Res gestae, a Latin phrase meaning "things done," is a dormant legal term that allowed certain forms of hearsay to be admitted as evidence. Under res gestae, secondhand statements could be admitted into the evidence of a court case if they were made spontaneously as an event occurred. The rationale behind this practice was that spontaneous utterances were free from the potential misinterpretations of other kinds of hearsay.
Beginning in the 1920s, res gestae was increasingly codified to distinguish the secondhand statements that were allowed into the courtroom from those that were explicitly banned. Most modern courts only allow admission for three types of statements: words explaining a physical act, spontaneous admissions, and statements that explain state of mind. Unless a statement specifically falls under one of these three categories, it usually is considered inadmissible.
Some countries, such as Canada, allow secondhand information to be used if a statement creates legal rights. This fourth category would allow spontaneous statements such as, "She's my wife!" to be included in a trial because they establish a legal relationship between the parties.
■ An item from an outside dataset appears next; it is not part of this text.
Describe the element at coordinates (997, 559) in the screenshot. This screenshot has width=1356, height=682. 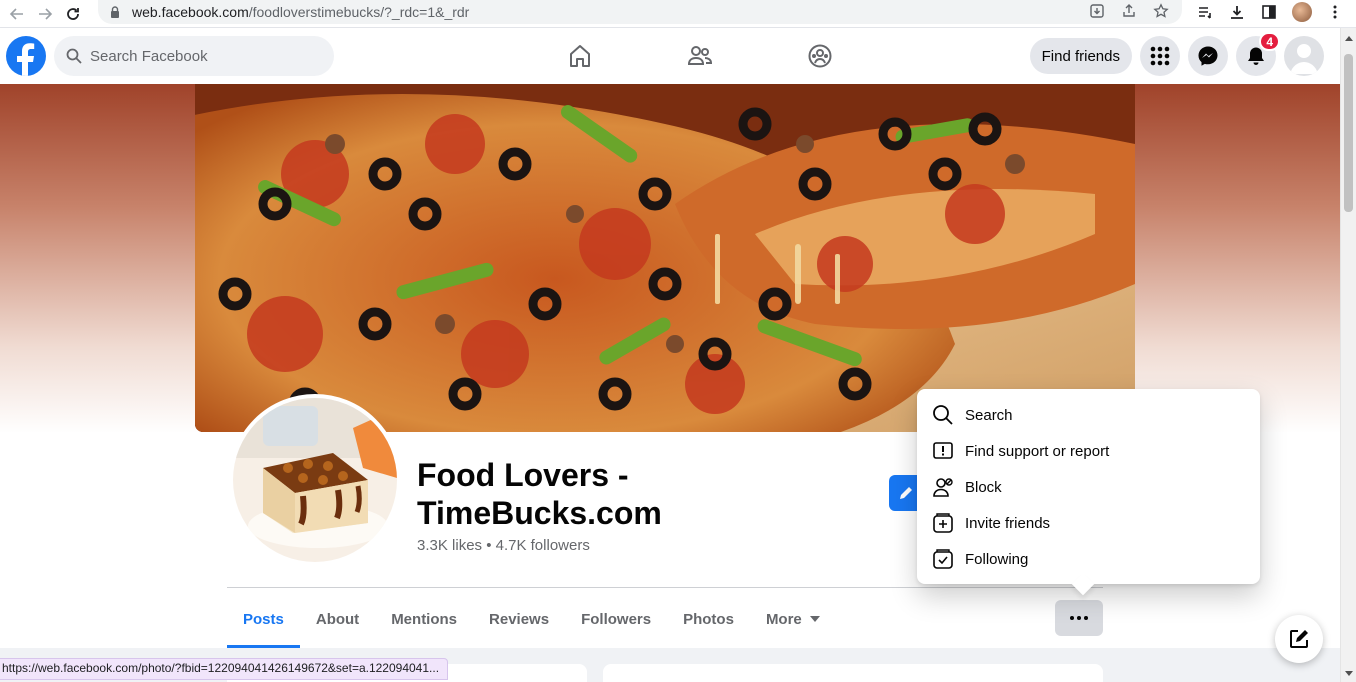
I see `menu-item-label: Following` at that location.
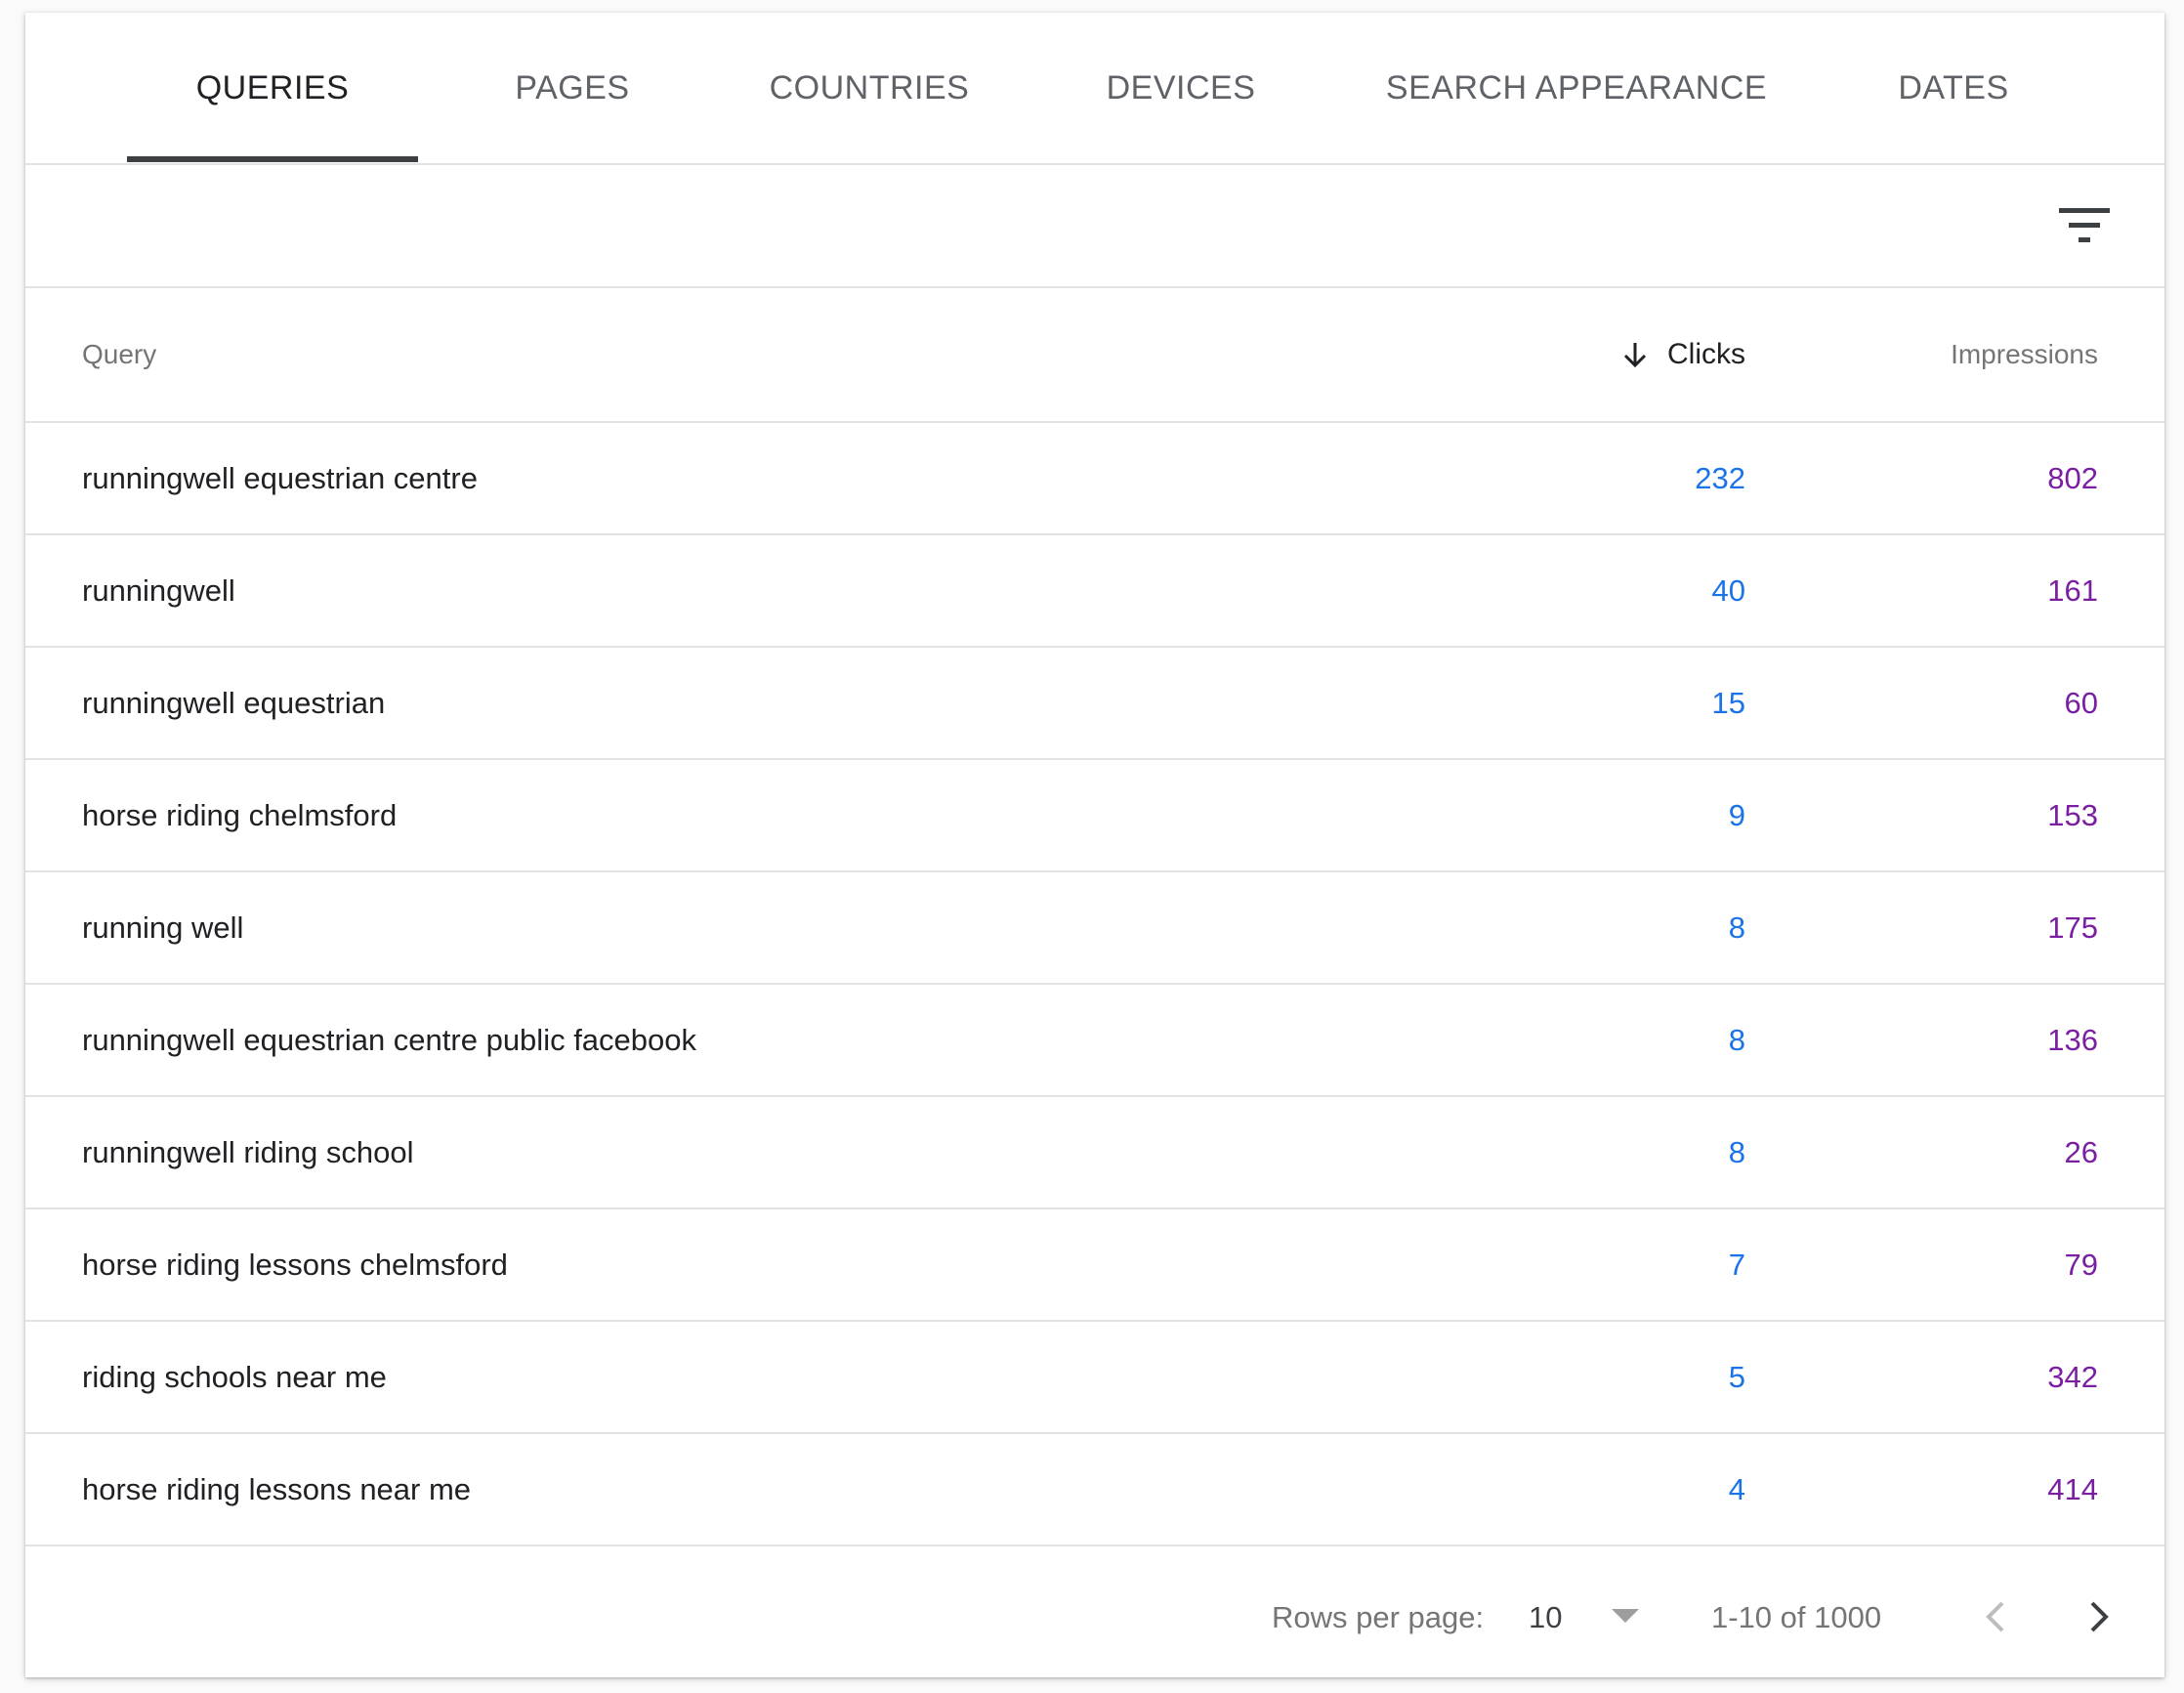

The rationale behind allowing these statements is that they establish a legal relationship that the court must consider to arrive at an accurate verdict.
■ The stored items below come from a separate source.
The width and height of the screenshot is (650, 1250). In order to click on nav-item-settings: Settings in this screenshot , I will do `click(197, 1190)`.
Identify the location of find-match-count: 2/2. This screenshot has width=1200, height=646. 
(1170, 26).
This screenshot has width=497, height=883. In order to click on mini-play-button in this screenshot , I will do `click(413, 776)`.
In some cases, res gestae is interpreted broadly to allow utterances that would not normally be allowed. For example, many child abuse trials liberally use secondhand statements to avoid the trauma of forcing a child to take the stand in open court. Sensitive cases such as these rely on statements that would traditionally be considered hearsay to make the trial run smoothly.
When res gestae statements are to be used in court as a pivotal part of the case, a voir dire hearing is often required. This hearing allows the defense and the prosecution to assess the accuracy of the statement and its overall validity to the trial. Voir dire hearings are especially important in trials where secondhand statements will constitute a large bulk of the evidence, such as in child abuse trials.
A significantly less common use of the term is found in felony murder trials. In these cases, res gestae refers to the beginning-to-end process of the trial. It can also be used to denote secondhand statements, often causing confusion. The confusion between the uses of this legal term in felony murder cases is one of the major reasons why res gestae is rarely used in modern courtroom culture.